■ Task directions:
Reproduce the full listing below exactly. Do not include the pictures.
•••
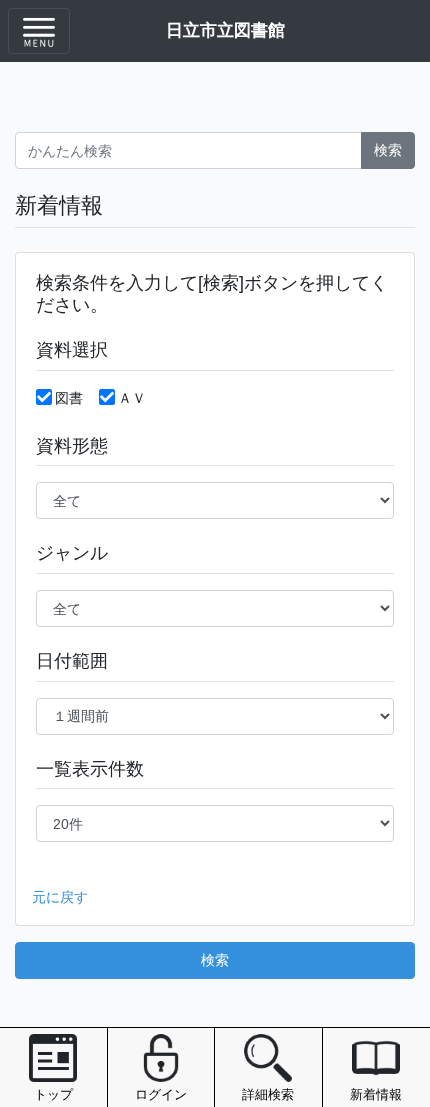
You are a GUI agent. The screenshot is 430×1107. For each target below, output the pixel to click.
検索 (388, 150)
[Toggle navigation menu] (39, 31)
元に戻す (60, 897)
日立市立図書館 (225, 30)
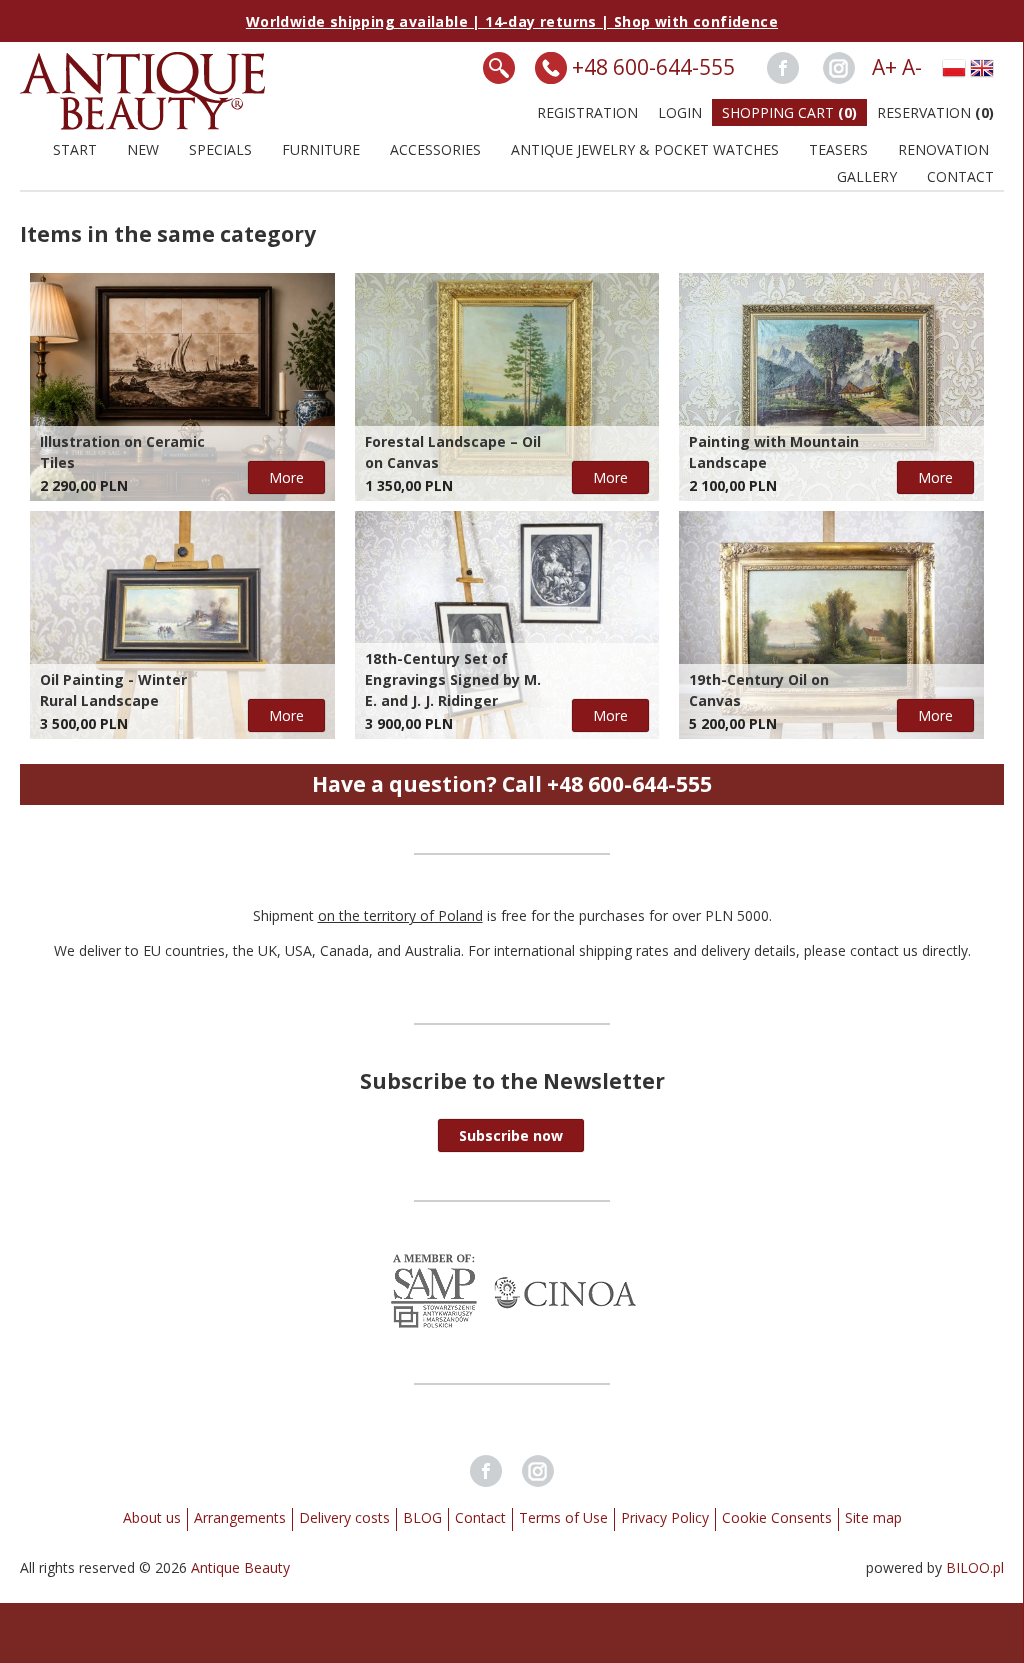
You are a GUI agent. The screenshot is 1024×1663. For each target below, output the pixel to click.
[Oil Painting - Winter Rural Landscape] (182, 625)
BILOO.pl (975, 1567)
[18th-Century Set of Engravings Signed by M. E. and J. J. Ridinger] (507, 625)
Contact (960, 176)
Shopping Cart (789, 112)
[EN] (982, 68)
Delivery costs (344, 1517)
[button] (511, 1135)
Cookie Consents (777, 1517)
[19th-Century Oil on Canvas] (831, 625)
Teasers (838, 149)
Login (680, 112)
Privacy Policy (665, 1517)
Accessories (435, 149)
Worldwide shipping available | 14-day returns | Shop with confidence (512, 21)
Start (75, 149)
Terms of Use (563, 1517)
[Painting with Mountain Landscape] (831, 387)
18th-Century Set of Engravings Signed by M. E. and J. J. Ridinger (453, 679)
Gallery (867, 176)
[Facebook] (783, 68)
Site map (873, 1517)
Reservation (935, 112)
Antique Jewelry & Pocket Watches (645, 149)
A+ (884, 67)
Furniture (321, 149)
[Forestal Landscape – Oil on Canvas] (507, 387)
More (286, 477)
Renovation (943, 149)
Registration (587, 112)
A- (912, 67)
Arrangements (240, 1517)
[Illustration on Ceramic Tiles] (182, 387)
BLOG (422, 1517)
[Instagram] (839, 68)
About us (152, 1517)
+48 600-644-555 (653, 67)
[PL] (954, 68)
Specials (220, 149)
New (143, 149)
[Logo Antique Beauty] (143, 124)
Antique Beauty (240, 1567)
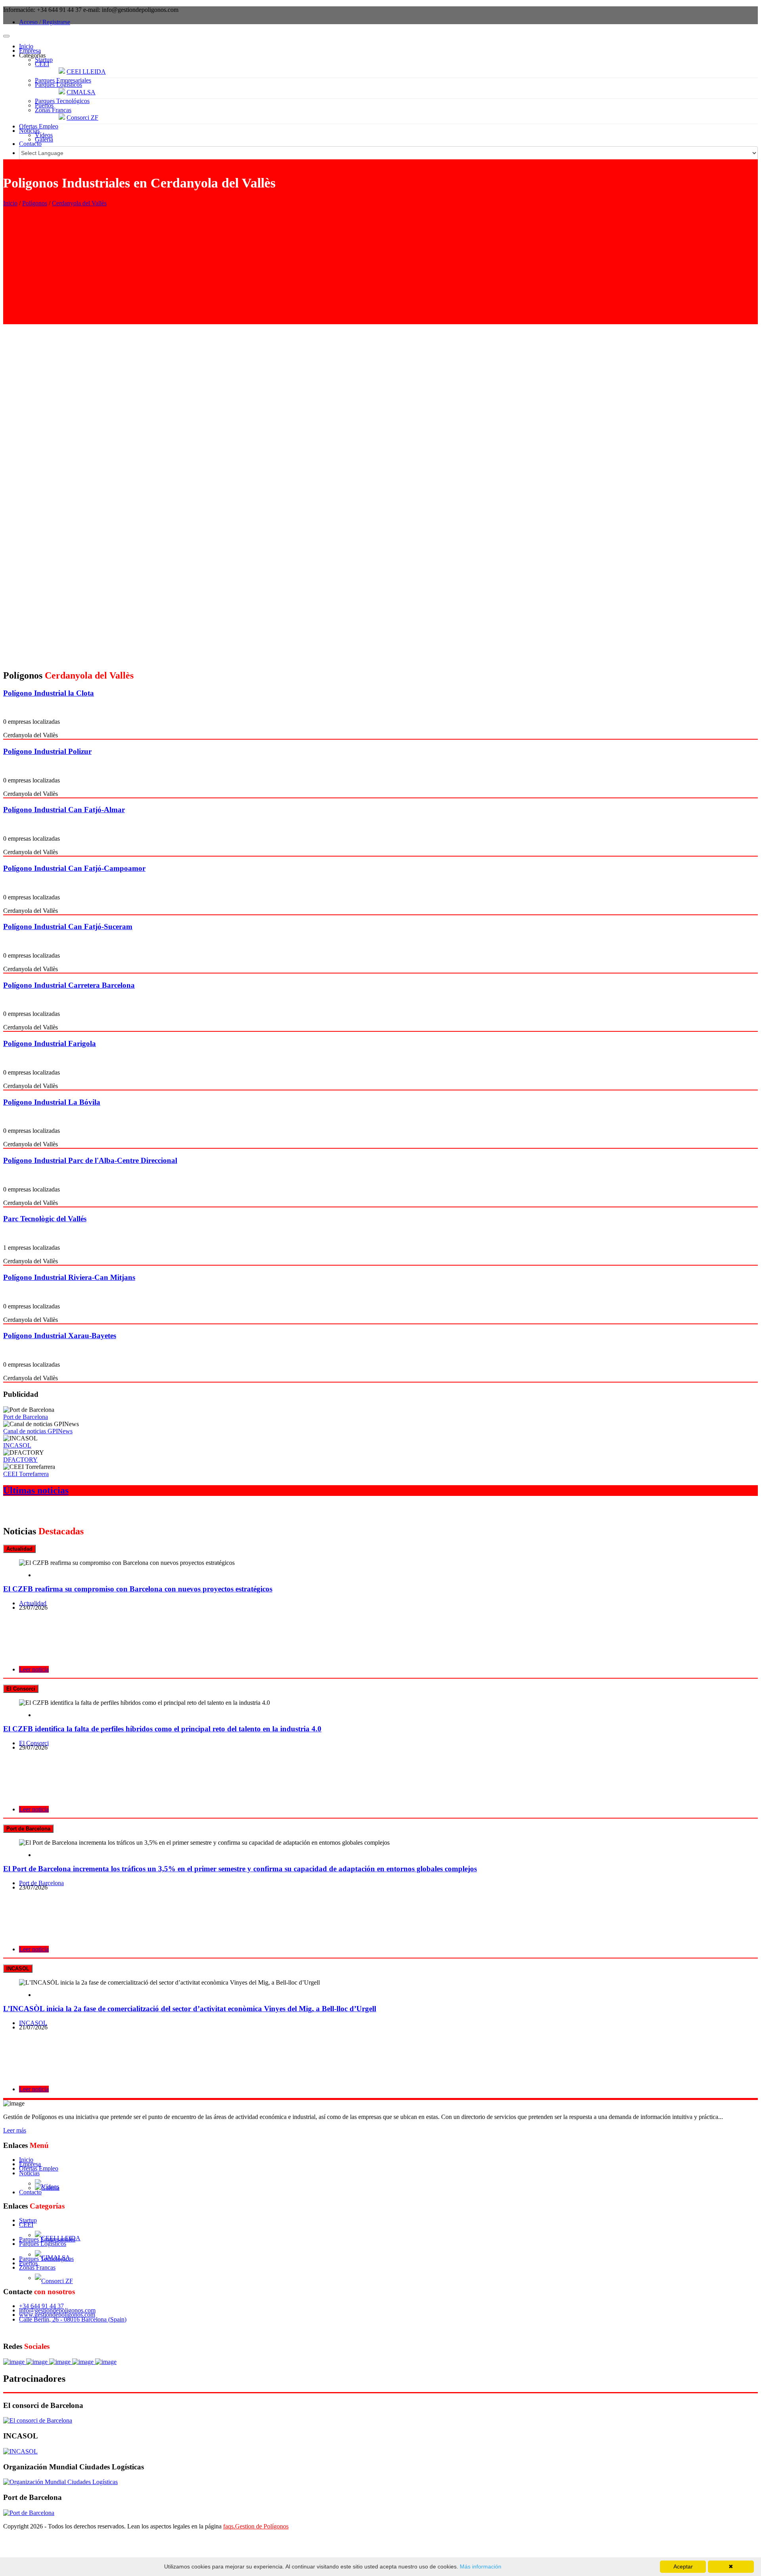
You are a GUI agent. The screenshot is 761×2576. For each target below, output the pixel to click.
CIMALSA (81, 92)
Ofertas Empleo (38, 126)
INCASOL (17, 1445)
•••
■ Response below:
You are a GUI agent. The screenshot is 430×1107. For each target below, output the pixel to click.
検索 (388, 150)
[Toggle navigation menu] (39, 31)
元に戻す (60, 897)
日立市立図書館 (225, 30)
You are a GUI agent. The screenshot is 1024×1663. For each target below, output the pixel to click.
[Oil Painting - Winter Rural Landscape] (182, 625)
BILOO.pl (975, 1567)
[18th-Century Set of Engravings Signed by M. E. and J. J. Ridinger] (507, 625)
Contact (960, 176)
Shopping Cart (789, 112)
[EN] (982, 68)
Delivery costs (344, 1517)
[button] (511, 1135)
Cookie Consents (777, 1517)
[19th-Century Oil on Canvas] (831, 625)
Teasers (838, 149)
Login (680, 112)
Privacy Policy (665, 1517)
Accessories (435, 149)
Worldwide shipping available | 14-day returns | Shop with confidence (512, 21)
Start (75, 149)
Terms of Use (563, 1517)
[Painting with Mountain Landscape] (831, 387)
18th-Century Set of Engravings Signed by M. E. and J. J. Ridinger (453, 679)
Gallery (867, 176)
[Facebook] (783, 68)
Site map (873, 1517)
Reservation (935, 112)
Antique Jewelry & Pocket Watches (645, 149)
A+ (884, 67)
Furniture (321, 149)
[Forestal Landscape – Oil on Canvas] (507, 387)
More (286, 477)
Renovation (943, 149)
Registration (587, 112)
A- (912, 67)
Arrangements (240, 1517)
[Illustration on Ceramic Tiles] (182, 387)
BLOG (422, 1517)
[Instagram] (839, 68)
About us (152, 1517)
+48 600-644-555 (653, 67)
[PL] (954, 68)
Specials (220, 149)
New (143, 149)
[Logo Antique Beauty] (143, 124)
Antique Beauty (240, 1567)
You are a GUI agent. The screenshot is 761×2576. For each target below, output the pixel to click.
CIMALSA (81, 92)
Ofertas Empleo (38, 126)
INCASOL (17, 1445)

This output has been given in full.